### Document segment
● ● ● ● ● ● ●
The Wankel was introduced at an auspicious time. NSU's introduction in 1961 of the Prinz, the first production car to use the Wankel engine, captured the imagination of auto engineers worldwide, even though the car proved unreliable.
NSU built one more car with rotary power, the Ro80 sedan, before being folded into the fledgling Audi group in the late 1960's. By then, rotary development was under way on three continents under Wankel licenses.

The president of General Motors, Edward N. Cole, saw the Wankel design as delivering some of the benefits of gas turbine engines, which were a continuing research program at the company, in a relatively low-cost design. In Japan, Kenichi Yamamoto, president of Toyo Kogyo, which later became Mazda, also saw the rotary's potential and introduced it into several models, including the Cosmo Sport, 110 S. In 1969, Mercedes began experimenting with a series of C-111 sports car prototypes that could reach 180 m.p.h. with four-rotor engines; those cars were never brought to production.

But the oil crisis of the early 1970's brought rotary-engine development to a near standstill. The rotary had two serious drawbacks: relatively high emissions and poor fuel economy. During this time, G.M. canceled its production plans.

Among automakers, only Mazda persevered. The company's engineers improved the fuel economy, reliability and emission performance, and went on to develop a series of sedans and sports cars with rotary engines, winning races at Le Mans and gaining a loyal following. The new RX-8 rotary produces as much power as its predecessor without the use of turbochargers.

Recent research shows the shape of the combustion chamber in a rotary engine is well suited to using pure hydrogen as a fuel. Hydrogen is particularly clean, ending up mainly as water when burned. Mazda has been working for several years on the potential of a hydrogen-fueled rotary engine."

The fuel-air mixture is drawn in through an intake port and trapped between one face of the turning rotor and the wall of the oval chamber. The turning of the rotor compresses the mixture, which is ignited by a spark plug. The exhaust gases are then expelled through an exhaust port through the action of the turning rotor. The cycle takes place alternately at each face of the rotor, giving three power strokes for each turn of the rotor. The Wankel engine's compact size and consequent lesser weight as compared with the piston engine promised to give it increasing value and importance with the rise in petroleum prices during the 1970s and 1980s. In addition, it offers practically vibration-free operation, and its mechanical simplicity provides low manufacturing costs. Cooling requirements are low, and its low centre of gravity contributes to driving safety.

A rotary engine uses the same four engine cycles, intake, compression, expansion and exhaust, as a piston-engined car. But instead of using pistons which move up and down, a rotary engine features two or three rotors which spin around inside a chamber. There are no camshafts, no lifters, no pushrods, no rockers, no valves and no springs. Below is a picture of the 20B rotary engine.

Here you can clearly see the 3 rotors. Ports are used to allow air and fuel into the engine and let exhaust gases escape. 'Porting' a rotary involves making these ports bigger to therefore produce more power. For a list of the types of portings available for a rotary engine click here.
● ● ● ● ● ● ●
### Information shown

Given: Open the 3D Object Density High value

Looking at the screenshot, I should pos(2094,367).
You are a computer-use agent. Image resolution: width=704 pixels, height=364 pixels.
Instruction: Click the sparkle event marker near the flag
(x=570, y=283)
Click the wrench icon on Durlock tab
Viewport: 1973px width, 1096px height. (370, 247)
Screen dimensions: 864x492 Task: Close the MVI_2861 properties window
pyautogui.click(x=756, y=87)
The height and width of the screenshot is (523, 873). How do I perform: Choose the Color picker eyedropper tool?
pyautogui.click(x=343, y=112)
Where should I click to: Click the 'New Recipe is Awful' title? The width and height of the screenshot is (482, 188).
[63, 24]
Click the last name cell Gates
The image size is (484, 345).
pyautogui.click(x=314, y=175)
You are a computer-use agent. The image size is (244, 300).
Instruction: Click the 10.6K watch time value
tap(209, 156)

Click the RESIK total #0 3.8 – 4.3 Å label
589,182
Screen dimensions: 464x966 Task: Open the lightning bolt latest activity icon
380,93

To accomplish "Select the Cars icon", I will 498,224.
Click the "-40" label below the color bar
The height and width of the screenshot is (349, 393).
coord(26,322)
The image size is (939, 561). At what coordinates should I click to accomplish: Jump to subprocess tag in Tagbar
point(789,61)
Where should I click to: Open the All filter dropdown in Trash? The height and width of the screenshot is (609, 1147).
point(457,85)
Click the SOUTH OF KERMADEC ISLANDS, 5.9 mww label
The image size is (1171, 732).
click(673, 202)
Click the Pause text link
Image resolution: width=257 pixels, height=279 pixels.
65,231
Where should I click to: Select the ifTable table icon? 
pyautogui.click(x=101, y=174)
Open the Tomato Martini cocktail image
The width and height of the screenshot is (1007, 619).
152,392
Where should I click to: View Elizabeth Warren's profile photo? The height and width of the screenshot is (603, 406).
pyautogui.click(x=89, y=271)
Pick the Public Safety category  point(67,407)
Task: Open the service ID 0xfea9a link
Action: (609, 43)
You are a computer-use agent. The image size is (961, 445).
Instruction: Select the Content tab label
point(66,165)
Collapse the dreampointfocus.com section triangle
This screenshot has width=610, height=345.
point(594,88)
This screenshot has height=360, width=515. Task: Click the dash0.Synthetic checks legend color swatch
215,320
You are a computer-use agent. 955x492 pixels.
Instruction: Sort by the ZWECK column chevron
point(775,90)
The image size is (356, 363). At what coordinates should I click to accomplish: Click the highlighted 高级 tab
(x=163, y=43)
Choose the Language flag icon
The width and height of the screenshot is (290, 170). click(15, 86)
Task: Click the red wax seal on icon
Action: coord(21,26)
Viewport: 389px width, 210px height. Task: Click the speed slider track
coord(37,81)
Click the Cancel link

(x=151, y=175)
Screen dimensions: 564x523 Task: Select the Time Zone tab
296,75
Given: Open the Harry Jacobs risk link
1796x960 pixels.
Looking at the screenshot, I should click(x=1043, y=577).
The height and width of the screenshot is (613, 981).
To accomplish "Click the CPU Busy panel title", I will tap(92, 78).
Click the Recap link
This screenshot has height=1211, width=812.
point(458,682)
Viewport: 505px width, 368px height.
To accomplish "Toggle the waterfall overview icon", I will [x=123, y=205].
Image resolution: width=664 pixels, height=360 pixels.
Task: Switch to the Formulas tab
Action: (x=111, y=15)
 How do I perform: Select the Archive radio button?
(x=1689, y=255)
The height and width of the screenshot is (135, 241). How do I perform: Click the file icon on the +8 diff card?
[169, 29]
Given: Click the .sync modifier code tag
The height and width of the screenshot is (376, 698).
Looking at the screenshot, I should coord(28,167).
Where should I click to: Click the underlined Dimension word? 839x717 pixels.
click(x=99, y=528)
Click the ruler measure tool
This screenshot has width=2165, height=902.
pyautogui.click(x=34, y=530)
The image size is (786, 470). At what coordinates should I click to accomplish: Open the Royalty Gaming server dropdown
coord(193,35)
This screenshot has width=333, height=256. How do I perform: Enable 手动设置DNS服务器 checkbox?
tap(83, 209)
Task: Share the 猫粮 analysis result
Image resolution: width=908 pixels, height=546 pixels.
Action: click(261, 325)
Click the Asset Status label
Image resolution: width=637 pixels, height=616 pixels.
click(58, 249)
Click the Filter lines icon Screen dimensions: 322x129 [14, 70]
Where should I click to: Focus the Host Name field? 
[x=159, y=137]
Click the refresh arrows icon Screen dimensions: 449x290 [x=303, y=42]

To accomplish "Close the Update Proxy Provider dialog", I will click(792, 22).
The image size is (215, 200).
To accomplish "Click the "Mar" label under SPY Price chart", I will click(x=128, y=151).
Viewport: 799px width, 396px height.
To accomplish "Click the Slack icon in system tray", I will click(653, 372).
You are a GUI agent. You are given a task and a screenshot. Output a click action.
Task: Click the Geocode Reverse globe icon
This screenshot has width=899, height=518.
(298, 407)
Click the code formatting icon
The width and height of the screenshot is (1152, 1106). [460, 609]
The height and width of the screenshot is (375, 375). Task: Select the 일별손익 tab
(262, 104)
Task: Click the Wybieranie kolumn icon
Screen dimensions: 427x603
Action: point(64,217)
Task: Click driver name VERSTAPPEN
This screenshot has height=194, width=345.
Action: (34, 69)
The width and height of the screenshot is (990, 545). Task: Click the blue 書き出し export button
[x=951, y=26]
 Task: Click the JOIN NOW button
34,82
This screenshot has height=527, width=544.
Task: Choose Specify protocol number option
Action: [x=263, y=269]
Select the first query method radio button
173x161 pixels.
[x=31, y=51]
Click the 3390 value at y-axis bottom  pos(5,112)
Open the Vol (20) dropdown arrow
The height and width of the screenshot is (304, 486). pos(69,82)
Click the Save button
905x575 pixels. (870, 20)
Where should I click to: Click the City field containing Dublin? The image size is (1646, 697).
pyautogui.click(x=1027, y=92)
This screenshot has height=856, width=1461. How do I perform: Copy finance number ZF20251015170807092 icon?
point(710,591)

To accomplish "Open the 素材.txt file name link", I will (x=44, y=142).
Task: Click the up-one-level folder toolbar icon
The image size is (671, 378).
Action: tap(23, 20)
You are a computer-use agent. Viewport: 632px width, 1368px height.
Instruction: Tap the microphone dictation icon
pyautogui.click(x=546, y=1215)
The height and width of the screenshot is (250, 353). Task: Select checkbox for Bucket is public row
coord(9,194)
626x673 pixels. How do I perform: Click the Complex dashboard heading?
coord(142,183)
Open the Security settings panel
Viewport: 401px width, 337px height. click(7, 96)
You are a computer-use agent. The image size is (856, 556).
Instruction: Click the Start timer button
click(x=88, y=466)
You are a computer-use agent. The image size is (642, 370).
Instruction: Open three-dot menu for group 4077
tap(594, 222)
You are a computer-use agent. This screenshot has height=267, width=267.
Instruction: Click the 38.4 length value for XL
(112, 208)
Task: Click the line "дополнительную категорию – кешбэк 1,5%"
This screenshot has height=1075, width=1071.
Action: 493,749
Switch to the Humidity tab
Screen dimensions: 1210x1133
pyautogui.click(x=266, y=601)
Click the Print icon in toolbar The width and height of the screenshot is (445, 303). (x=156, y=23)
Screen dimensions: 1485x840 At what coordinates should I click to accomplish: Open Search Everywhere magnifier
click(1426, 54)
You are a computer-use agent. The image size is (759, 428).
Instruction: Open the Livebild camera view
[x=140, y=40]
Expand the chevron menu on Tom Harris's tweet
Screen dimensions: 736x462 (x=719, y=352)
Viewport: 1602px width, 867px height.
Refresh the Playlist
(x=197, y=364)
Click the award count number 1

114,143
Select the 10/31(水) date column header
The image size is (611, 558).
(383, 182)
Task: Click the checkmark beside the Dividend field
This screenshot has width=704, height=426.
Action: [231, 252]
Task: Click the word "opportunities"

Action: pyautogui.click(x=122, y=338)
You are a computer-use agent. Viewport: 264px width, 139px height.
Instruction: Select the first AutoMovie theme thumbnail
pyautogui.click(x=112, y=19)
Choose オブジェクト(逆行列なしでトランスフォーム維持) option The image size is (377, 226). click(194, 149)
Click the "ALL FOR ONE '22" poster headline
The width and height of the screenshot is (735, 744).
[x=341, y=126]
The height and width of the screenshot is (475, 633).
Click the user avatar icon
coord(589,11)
● ● ● ● ● ● ●
### Tasks for this exercise
1 > Answer these questions from the rotary engine passage:
(a) Which company built the Ro80 sedan?
(b) What two drawbacks of the rotary engine does the passage name?
(c) How many power strokes does the rotor give for each turn?
2 > Please go on with the rotary engine passage from where it ends.

### Answer set
1 >
(a) NSU
(b) Relatively high emissions and poor fuel economy
(c) Three

2 >
The rotary engine is known for its smoothness because of the fact that the rotors continually spin around in the same direction, unlike pistons which have a frantic stop/start/stop/start activity. The smoothness allows rotary engines to rev much higher and ported versions can be revved to around 8000rpm. Unfortunately, the early rotary engines were hampered by problems such as excessive fuel consumption and unreliability. But regular servicing and good care of the engine (such as warming up) will help towards achieving good mileage. A lot of people also don't realise that a rotary engine uses oil as part of it's cooling system, therefore increasing the amount of oil consumed by the engine, people's lack of familiarity with this knowledge can lead to the motor's destruction due to overheating and a lack of oil. The Internet is a great place to find out information about how to look after a maintain a rotary engine with a huge number of forums and sites offering tips. A point of interest is that Mazda won the American IMSA GTU Championship from 1980 through to 1987. Eight consecutive championships show that results like this take two things, POWER to be first and RELIABILITY to stay first. The Mazda rotary engines had both of these things.

General Information about the Rotary Engine Types

10A Rotary Engine
The Cosmo 110S Sport, Mazda's second rotary engine car, the R100, and the RX-3 were powered by the 10A engine. It had a capacity of 491cc x 2 and was available in naturally aspirated form only using a carburetor.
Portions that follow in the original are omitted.